Data —
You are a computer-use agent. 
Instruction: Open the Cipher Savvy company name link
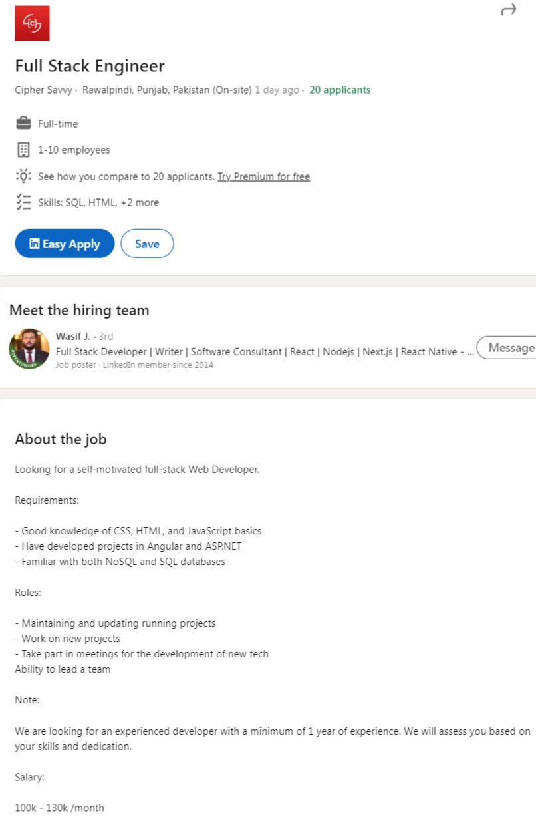pos(43,90)
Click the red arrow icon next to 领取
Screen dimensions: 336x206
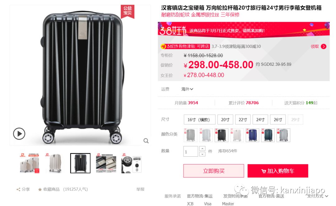click(x=324, y=46)
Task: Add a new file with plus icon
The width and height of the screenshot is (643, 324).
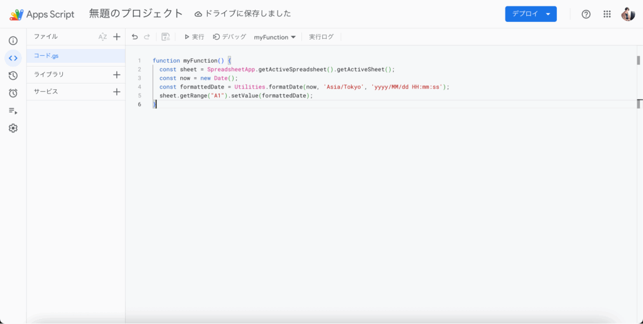Action: (116, 37)
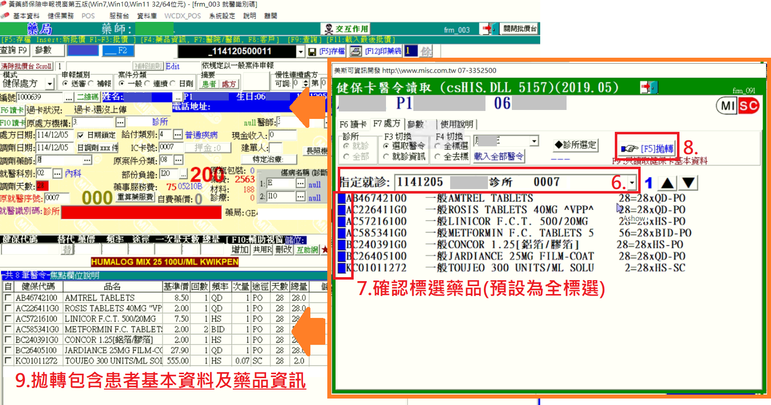This screenshot has width=771, height=405.
Task: Expand the 模式 健保處方 dropdown
Action: click(x=49, y=84)
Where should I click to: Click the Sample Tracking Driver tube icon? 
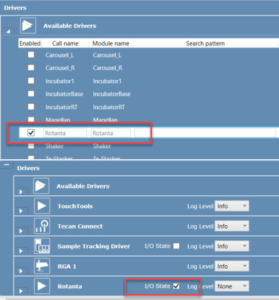coord(42,246)
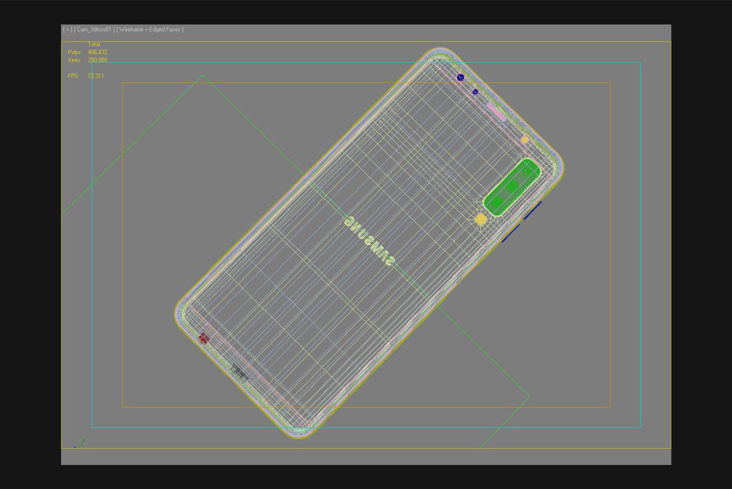Open the [ + ] viewport general menu
The image size is (732, 489).
67,29
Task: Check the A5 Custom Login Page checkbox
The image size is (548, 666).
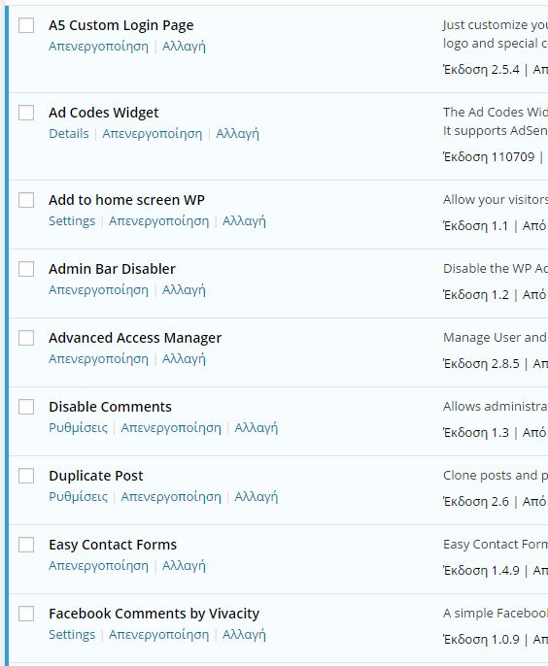Action: [26, 25]
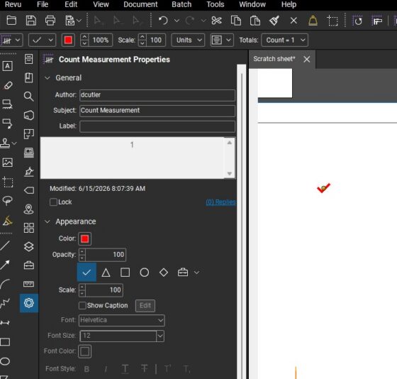397x379 pixels.
Task: Enable the Show Caption checkbox
Action: click(82, 305)
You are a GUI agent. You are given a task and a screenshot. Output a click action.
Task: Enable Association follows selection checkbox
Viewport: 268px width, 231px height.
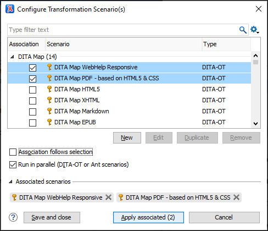point(13,152)
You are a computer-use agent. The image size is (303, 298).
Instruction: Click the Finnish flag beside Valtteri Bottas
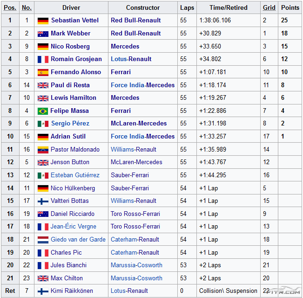coord(43,201)
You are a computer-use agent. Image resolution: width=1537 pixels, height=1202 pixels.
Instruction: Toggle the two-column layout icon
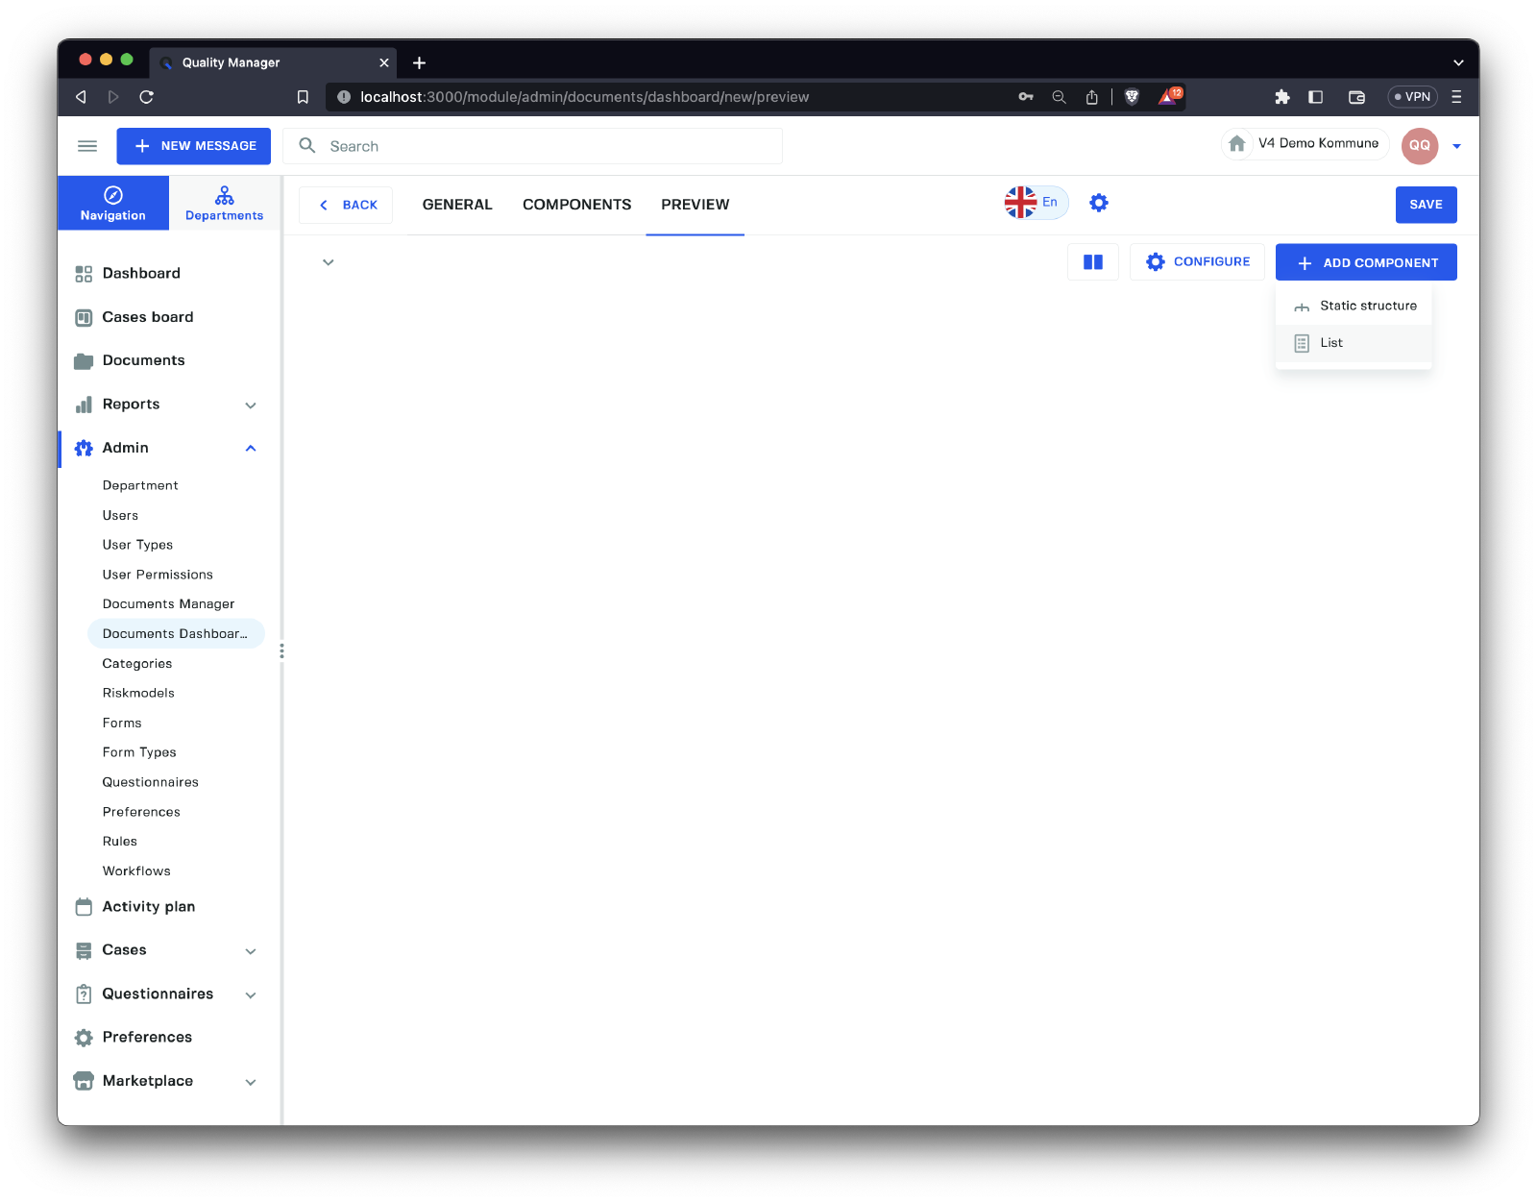tap(1093, 262)
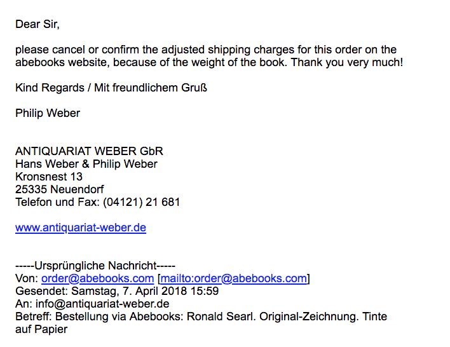Click the Ursprüngliche Nachricht separator line

95,266
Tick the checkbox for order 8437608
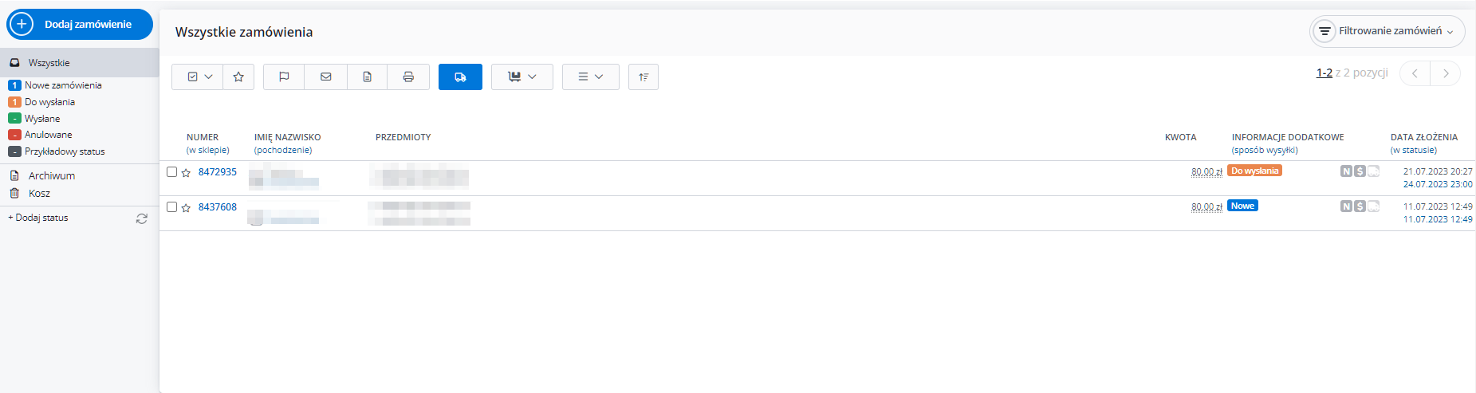Image resolution: width=1476 pixels, height=393 pixels. (x=171, y=206)
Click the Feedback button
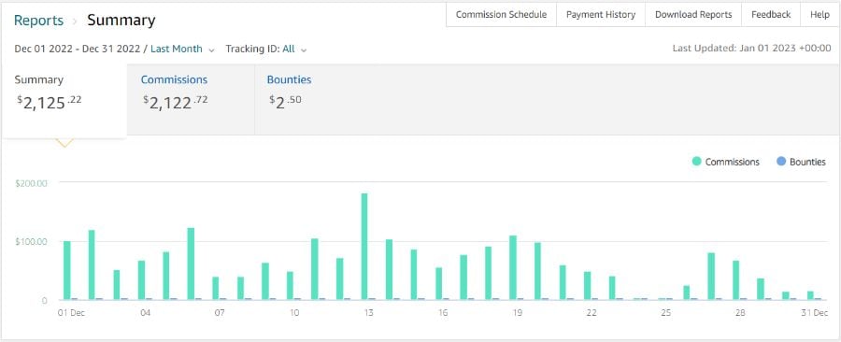The image size is (841, 342). (771, 14)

Exercise requirements — Print every entry exactly as written, without the pictures.

Exercise output —
You are a computer-use agent. 
Instruction: Open the Cipher Savvy company name link
pos(43,90)
Click the red arrow icon next to 领取
Screen dimensions: 336x206
click(x=324, y=46)
Task: Add a new file with plus icon
The width and height of the screenshot is (643, 324).
Action: (116, 37)
This screenshot has width=771, height=405.
Task: Expand the 模式 健保處方 dropdown
Action: click(x=49, y=84)
Where should I click to: Click the Sample Tracking Driver tube icon? 
coord(42,246)
Open the [ + ] viewport general menu
The image size is (732, 489).
67,29
Task: Check the A5 Custom Login Page checkbox
The image size is (548, 666).
Action: [26, 25]
397x379 pixels.
Task: Enable the Show Caption checkbox
Action: click(82, 305)
You are a GUI agent. You are given a task and a screenshot. Output a click action.
Task: Enable Association follows selection checkbox
Viewport: 268px width, 231px height.
point(13,152)
You are a computer-use agent. The image size is (303, 298).
Instruction: Click the Finnish flag beside Valtteri Bottas
coord(43,201)
You are a computer-use agent. Image resolution: width=1537 pixels, height=1202 pixels.
Instruction: Toggle the two-column layout icon
tap(1093, 262)
Click the Ursprüngliche Nachricht separator line

95,266
Tick the checkbox for order 8437608
Image resolution: width=1476 pixels, height=393 pixels. (x=171, y=206)
Click the Feedback button
The image size is (841, 342). (771, 14)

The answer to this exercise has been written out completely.